* Activity
Give back all of the data, word for word.

• • • •

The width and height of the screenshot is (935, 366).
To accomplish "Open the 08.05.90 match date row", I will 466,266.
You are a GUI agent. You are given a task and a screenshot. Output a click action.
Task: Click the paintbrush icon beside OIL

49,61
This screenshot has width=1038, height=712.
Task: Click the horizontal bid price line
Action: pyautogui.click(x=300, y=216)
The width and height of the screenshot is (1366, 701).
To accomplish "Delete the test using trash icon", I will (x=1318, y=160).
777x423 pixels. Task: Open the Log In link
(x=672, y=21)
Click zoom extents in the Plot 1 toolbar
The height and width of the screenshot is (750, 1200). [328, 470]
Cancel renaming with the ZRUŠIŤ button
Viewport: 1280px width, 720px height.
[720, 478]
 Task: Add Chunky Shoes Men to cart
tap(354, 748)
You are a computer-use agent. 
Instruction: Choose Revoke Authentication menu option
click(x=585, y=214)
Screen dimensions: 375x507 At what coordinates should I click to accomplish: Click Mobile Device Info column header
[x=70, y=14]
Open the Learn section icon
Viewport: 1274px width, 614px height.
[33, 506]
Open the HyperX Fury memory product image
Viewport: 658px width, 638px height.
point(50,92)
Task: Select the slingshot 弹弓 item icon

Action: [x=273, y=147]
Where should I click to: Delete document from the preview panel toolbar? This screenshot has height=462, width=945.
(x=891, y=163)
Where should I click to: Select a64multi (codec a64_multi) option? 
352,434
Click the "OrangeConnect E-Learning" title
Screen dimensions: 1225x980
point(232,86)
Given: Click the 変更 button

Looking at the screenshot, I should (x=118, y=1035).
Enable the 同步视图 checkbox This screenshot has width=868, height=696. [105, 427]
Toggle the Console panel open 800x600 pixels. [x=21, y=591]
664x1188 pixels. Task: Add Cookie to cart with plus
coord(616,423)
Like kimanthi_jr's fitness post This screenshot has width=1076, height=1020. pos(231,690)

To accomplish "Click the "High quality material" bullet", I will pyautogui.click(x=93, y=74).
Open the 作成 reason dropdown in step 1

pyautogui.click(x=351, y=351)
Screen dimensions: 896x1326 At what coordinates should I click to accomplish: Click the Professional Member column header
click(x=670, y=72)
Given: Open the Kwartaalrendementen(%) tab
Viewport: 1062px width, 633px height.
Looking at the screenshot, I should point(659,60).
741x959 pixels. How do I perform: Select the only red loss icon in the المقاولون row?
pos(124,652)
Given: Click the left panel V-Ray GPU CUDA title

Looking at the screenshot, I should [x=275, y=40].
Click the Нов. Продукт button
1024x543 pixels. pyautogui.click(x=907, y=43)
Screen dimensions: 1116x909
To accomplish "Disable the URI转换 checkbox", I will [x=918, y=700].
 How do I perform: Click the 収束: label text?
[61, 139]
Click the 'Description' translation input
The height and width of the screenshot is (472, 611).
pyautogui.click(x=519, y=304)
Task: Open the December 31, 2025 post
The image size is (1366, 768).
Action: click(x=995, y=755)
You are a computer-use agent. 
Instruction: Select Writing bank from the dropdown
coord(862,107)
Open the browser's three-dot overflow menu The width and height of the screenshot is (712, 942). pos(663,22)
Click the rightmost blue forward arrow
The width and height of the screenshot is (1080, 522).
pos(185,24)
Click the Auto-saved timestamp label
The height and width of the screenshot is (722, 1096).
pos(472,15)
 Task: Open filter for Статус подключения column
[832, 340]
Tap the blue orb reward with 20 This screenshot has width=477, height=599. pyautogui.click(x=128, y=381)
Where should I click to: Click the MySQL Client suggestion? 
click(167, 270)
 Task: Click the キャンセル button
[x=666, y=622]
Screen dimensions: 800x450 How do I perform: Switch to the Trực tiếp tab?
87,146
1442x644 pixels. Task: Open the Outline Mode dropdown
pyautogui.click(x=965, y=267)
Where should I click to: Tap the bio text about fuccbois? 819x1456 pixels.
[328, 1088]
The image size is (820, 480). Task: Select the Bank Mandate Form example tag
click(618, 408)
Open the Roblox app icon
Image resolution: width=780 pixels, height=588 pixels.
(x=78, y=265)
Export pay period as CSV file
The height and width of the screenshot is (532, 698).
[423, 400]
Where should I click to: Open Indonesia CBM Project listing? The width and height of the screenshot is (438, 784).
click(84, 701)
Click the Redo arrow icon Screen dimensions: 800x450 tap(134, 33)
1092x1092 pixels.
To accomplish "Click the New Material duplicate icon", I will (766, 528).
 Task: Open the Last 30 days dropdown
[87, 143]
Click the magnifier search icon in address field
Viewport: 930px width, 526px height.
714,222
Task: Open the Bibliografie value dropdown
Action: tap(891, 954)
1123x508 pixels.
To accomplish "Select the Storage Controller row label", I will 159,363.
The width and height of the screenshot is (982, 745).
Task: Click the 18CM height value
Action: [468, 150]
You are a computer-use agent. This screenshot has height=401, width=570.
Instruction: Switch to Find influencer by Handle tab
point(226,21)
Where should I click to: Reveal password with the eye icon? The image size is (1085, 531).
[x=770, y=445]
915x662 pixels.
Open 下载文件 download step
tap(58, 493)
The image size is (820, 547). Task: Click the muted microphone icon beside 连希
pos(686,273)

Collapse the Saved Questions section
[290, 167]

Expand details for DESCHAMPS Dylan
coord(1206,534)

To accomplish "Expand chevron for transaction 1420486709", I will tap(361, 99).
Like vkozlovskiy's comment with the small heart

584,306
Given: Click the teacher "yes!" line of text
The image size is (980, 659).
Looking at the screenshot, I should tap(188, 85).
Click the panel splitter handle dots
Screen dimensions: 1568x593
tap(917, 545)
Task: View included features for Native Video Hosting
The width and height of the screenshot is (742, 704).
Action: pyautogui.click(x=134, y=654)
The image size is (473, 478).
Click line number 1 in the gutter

• • • •

* Output of the task
The width and height of the screenshot is (935, 366).
To accomplish "Open the 08.05.90 match date row", I will 466,266.
You are a GUI agent. You are given a task and a screenshot. Output a click action.
Task: Click the paintbrush icon beside OIL

49,61
This screenshot has width=1038, height=712.
Task: Click the horizontal bid price line
Action: pyautogui.click(x=300, y=216)
The width and height of the screenshot is (1366, 701).
To accomplish "Delete the test using trash icon", I will (x=1318, y=160).
777x423 pixels. Task: Open the Log In link
(x=672, y=21)
Click zoom extents in the Plot 1 toolbar
The height and width of the screenshot is (750, 1200). [328, 470]
Cancel renaming with the ZRUŠIŤ button
Viewport: 1280px width, 720px height.
[720, 478]
 Task: Add Chunky Shoes Men to cart
tap(354, 748)
You are a computer-use agent. 
Instruction: Choose Revoke Authentication menu option
click(x=585, y=214)
Screen dimensions: 375x507 At what coordinates should I click to accomplish: Click Mobile Device Info column header
[x=70, y=14]
Open the Learn section icon
Viewport: 1274px width, 614px height.
[33, 506]
Open the HyperX Fury memory product image
Viewport: 658px width, 638px height.
point(50,92)
Task: Select the slingshot 弹弓 item icon

Action: [x=273, y=147]
Where should I click to: Delete document from the preview panel toolbar? This screenshot has height=462, width=945.
(x=891, y=163)
Where should I click to: Select a64multi (codec a64_multi) option? 
352,434
Click the "OrangeConnect E-Learning" title
Screen dimensions: 1225x980
point(232,86)
Given: Click the 変更 button

Looking at the screenshot, I should (x=118, y=1035).
Enable the 同步视图 checkbox This screenshot has width=868, height=696. [105, 427]
Toggle the Console panel open 800x600 pixels. [x=21, y=591]
664x1188 pixels. Task: Add Cookie to cart with plus
coord(616,423)
Like kimanthi_jr's fitness post This screenshot has width=1076, height=1020. pos(231,690)

To accomplish "Click the "High quality material" bullet", I will pyautogui.click(x=93, y=74).
Open the 作成 reason dropdown in step 1

pyautogui.click(x=351, y=351)
Screen dimensions: 896x1326 At what coordinates should I click to accomplish: Click the Professional Member column header
click(x=670, y=72)
Given: Open the Kwartaalrendementen(%) tab
Viewport: 1062px width, 633px height.
Looking at the screenshot, I should point(659,60).
741x959 pixels. How do I perform: Select the only red loss icon in the المقاولون row?
pos(124,652)
Given: Click the left panel V-Ray GPU CUDA title

Looking at the screenshot, I should [x=275, y=40].
Click the Нов. Продукт button
1024x543 pixels. pyautogui.click(x=907, y=43)
Screen dimensions: 1116x909
To accomplish "Disable the URI转换 checkbox", I will [x=918, y=700].
 How do I perform: Click the 収束: label text?
[61, 139]
Click the 'Description' translation input
The height and width of the screenshot is (472, 611).
pyautogui.click(x=519, y=304)
Task: Open the December 31, 2025 post
The image size is (1366, 768).
Action: click(x=995, y=755)
You are a computer-use agent. 
Instruction: Select Writing bank from the dropdown
coord(862,107)
Open the browser's three-dot overflow menu The width and height of the screenshot is (712, 942). pos(663,22)
Click the rightmost blue forward arrow
The width and height of the screenshot is (1080, 522).
pos(185,24)
Click the Auto-saved timestamp label
The height and width of the screenshot is (722, 1096).
pos(472,15)
 Task: Open filter for Статус подключения column
[832, 340]
Tap the blue orb reward with 20 This screenshot has width=477, height=599. pyautogui.click(x=128, y=381)
Where should I click to: Click the MySQL Client suggestion? 
click(167, 270)
 Task: Click the キャンセル button
[x=666, y=622]
Screen dimensions: 800x450 How do I perform: Switch to the Trực tiếp tab?
87,146
1442x644 pixels. Task: Open the Outline Mode dropdown
pyautogui.click(x=965, y=267)
Where should I click to: Tap the bio text about fuccbois? 819x1456 pixels.
[328, 1088]
The image size is (820, 480). Task: Select the Bank Mandate Form example tag
click(618, 408)
Open the Roblox app icon
Image resolution: width=780 pixels, height=588 pixels.
(x=78, y=265)
Export pay period as CSV file
The height and width of the screenshot is (532, 698).
[423, 400]
Where should I click to: Open Indonesia CBM Project listing? The width and height of the screenshot is (438, 784).
click(84, 701)
Click the Redo arrow icon Screen dimensions: 800x450 tap(134, 33)
1092x1092 pixels.
To accomplish "Click the New Material duplicate icon", I will (766, 528).
 Task: Open the Last 30 days dropdown
[87, 143]
Click the magnifier search icon in address field
Viewport: 930px width, 526px height.
714,222
Task: Open the Bibliografie value dropdown
Action: tap(891, 954)
1123x508 pixels.
To accomplish "Select the Storage Controller row label", I will 159,363.
The width and height of the screenshot is (982, 745).
Task: Click the 18CM height value
Action: [468, 150]
You are a computer-use agent. This screenshot has height=401, width=570.
Instruction: Switch to Find influencer by Handle tab
point(226,21)
Where should I click to: Reveal password with the eye icon? The image size is (1085, 531).
[x=770, y=445]
915x662 pixels.
Open 下载文件 download step
tap(58, 493)
The image size is (820, 547). Task: Click the muted microphone icon beside 连希
pos(686,273)

Collapse the Saved Questions section
[290, 167]

Expand details for DESCHAMPS Dylan
coord(1206,534)

To accomplish "Expand chevron for transaction 1420486709", I will tap(361, 99).
Like vkozlovskiy's comment with the small heart

584,306
Given: Click the teacher "yes!" line of text
The image size is (980, 659).
Looking at the screenshot, I should tap(188, 85).
Click the panel splitter handle dots
Screen dimensions: 1568x593
tap(917, 545)
Task: View included features for Native Video Hosting
The width and height of the screenshot is (742, 704).
Action: pyautogui.click(x=134, y=654)
The image size is (473, 478).
Click line number 1 in the gutter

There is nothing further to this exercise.